In her article in this issue of the Ayers Report, Joan Caruso discusses the trend toward specialization in coaching. Here are some examples of the niches coaches are choosing for themselves.
Jane Washburn
In 25 years as a senior executive and in coaching as well, I have witnessed the frustration many women experience when they can’t realize their full potential in the workplace.
To be successful, women need to be able to promote themselves to hiring authorities, bosses, colleagues, clients, and prospects. But many are uncomfortable with this concept, unsure of how to go about it without seeming to be too brash or boastful. I’ve seen bright, accomplished women become unnecessarily insecure when they need to foster relationships with business prospects or the boss’s boss. To meet their unique needs, I coach female executives in personal-brand and business development.
A personal brand is necessary for articulating who you are and what you stand for in the eyes of your internal and external networks. You can’t “sell” yourself until you thoroughly understand that. I help women identify their communication goals, realistically assess their core competencies, and then craft a positioning statement that articulates their unique value propositions. If a female executive wants to be rewarded as a results-driven leader or as an innovative problem-solver, for example, she needs to continuously reinforce that image visually, vocally, and verbally.
In most businesses, the people with power are those who deliver incremental business to drive growth. In today’s environment, enterprise survival requires executives to be rainmakers, but many women simply are not confident in that role. I coach female clients on how to adopt a business advisor’s attitude. This means moving beyond a focus on your technical capabilities and specific service to identify a client’s broader needs and bring in the resources to help address them. This takes the relationship to a new level, building trust and fostering loyalty.
Once this mentality is established, I work with the executive to create focused business objectives and strategies for such areas as networking and negotiating to drive the actions/reactions that lead her to new-business wins.
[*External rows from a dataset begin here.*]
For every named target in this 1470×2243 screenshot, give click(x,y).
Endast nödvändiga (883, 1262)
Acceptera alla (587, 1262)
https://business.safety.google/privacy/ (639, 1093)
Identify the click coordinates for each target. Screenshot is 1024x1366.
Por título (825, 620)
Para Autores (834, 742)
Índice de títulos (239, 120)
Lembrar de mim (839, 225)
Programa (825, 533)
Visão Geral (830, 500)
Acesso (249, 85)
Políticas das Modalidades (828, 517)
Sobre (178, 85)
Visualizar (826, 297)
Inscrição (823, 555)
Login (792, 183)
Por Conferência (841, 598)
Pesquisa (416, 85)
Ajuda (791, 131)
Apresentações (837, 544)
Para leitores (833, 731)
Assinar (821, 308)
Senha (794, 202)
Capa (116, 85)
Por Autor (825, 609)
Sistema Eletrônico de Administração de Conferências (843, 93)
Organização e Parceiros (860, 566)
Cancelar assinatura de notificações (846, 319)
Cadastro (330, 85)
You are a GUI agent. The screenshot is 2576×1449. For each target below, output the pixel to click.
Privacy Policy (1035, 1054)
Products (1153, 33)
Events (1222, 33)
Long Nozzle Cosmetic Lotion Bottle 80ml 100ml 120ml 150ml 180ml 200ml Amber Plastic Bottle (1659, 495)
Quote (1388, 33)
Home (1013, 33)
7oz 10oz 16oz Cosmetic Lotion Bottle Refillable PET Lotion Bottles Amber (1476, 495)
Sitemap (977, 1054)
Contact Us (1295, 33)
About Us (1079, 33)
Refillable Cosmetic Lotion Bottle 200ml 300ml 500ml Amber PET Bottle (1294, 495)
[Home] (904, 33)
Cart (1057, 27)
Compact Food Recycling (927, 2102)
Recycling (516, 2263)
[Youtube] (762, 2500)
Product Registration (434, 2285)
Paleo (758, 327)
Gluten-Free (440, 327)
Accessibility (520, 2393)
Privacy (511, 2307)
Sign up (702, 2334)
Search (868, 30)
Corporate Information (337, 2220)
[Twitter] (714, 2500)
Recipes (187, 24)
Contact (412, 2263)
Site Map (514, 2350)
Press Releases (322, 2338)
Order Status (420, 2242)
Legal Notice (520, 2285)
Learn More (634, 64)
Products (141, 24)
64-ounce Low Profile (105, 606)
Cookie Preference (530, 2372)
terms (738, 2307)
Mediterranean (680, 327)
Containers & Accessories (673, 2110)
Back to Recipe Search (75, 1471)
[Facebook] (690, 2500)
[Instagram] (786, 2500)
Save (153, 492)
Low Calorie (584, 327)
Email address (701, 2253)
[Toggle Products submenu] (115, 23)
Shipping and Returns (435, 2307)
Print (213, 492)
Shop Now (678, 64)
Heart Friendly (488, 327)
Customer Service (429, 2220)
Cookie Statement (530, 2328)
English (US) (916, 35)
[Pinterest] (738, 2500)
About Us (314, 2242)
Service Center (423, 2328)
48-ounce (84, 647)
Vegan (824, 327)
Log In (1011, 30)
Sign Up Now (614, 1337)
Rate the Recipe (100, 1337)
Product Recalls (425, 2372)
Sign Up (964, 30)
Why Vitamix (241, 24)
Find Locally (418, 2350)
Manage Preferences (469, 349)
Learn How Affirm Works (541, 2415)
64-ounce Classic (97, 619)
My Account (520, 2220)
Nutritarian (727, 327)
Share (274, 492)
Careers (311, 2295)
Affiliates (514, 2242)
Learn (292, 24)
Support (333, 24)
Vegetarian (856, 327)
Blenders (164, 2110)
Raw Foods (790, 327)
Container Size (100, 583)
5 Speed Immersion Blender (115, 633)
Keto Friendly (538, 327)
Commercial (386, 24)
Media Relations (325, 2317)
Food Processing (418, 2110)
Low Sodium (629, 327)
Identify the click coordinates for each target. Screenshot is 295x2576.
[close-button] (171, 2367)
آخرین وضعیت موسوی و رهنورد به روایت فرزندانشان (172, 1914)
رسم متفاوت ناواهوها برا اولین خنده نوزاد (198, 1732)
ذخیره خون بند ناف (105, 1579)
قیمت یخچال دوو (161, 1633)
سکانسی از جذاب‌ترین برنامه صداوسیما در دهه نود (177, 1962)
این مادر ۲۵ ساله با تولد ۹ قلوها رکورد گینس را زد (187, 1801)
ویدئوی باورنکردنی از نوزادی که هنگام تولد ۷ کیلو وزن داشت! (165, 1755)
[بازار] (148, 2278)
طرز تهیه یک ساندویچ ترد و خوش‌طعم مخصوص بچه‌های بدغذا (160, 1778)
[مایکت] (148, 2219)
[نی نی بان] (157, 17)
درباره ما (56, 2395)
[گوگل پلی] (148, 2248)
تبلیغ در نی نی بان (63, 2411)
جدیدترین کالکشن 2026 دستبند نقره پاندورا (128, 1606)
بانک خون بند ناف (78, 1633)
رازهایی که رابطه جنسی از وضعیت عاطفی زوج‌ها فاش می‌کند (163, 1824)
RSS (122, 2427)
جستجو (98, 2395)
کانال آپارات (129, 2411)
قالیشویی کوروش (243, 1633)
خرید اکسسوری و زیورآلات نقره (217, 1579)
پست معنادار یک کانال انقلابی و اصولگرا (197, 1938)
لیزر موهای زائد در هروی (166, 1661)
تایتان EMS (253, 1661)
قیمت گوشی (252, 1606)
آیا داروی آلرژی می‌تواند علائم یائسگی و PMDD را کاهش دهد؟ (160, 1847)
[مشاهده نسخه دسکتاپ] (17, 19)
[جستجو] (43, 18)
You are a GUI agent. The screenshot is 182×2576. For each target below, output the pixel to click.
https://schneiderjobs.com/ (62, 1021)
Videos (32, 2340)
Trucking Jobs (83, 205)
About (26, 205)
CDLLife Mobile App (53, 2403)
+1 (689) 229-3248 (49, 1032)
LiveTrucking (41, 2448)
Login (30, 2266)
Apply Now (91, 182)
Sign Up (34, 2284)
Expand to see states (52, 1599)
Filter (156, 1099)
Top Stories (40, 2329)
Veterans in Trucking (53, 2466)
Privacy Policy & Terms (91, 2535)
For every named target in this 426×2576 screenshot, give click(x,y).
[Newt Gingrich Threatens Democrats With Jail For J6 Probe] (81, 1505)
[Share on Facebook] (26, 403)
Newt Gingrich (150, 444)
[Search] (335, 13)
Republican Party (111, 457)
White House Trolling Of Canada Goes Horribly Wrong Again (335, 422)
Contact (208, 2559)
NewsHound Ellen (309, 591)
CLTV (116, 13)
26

Jane Washburn is an Ayers executive coach/consultant who has provided strategic counsel across a broad array of industries. Her background includes extensive corporate sales/marketing experience in financial and professional services.
Joe Tomaselli 
The skills that will matter most for leaders in the next few years are interpersonal competencies. Executives more often run into problems over issues relating to interpersonal effectiveness or emotional competencies rather than functional skills. Those charged with executive development need to address this area creatively to help executives achieve their full potential.
A key outcome of coaching is often a change in self-concept. We achieve this by helping clients gain deeper self-awareness and equipping them to deal effectively with the ambivalence of subordinates, unspoken rivalries of peers and superiors, and complexities of the workplace. The key is a customized comprehensive assessment, which provides a lens through which clients can clearly see strengths, weaknesses, and barriers to change. Once they better understand themselves, they can more fully realize personal capacities and achieve integrity in relationships.
A comprehensive assessment process integrates performance-related skills and competencies and emotional competencies, looking at how they interrelate and match up against job criteria and the company’s mission, vision, and values. The process accelerates understanding for coach and client, helping both consider the impact of styles, proclivities, and patterns in the client’s work environment and create a development plan to facilitate desired change.
Whether the client is a high-potential being groomed for greater responsibility, a seasoned pro in need of focused support to improve skills and effectiveness in tackling business challenges, or a team seeking to enhance synergy, assessment is a powerful tool used in a safe climate with support. I’ve widened the process to include learning that reveals the client’s values, which inform attitudes and behavior. Together, we leverage values and strengths to effect desired behavioral change. When you do this with a team, deeper awareness cascades and generates power within the organization.
Once people really see themselves through the assessment lens, you have their attention. Then you can identify one or two key areas to focus on and develop a strategy and actionable plan for achieving sustainable change.
His experiences in the pharmaceutical industry and as an entrepreneur and a senior HRD/OE executive have helped make Ayers coach/consultant Joe Tomaselli an expert in facilitating transformational change in executives and organizations.
For more information about coaching services available through The Ayers Group, contact Joan Caruso, Managing Director, Organizational Effectiveness Consulting Practice, at joan.caruso@ayers.com or 212-889-7788.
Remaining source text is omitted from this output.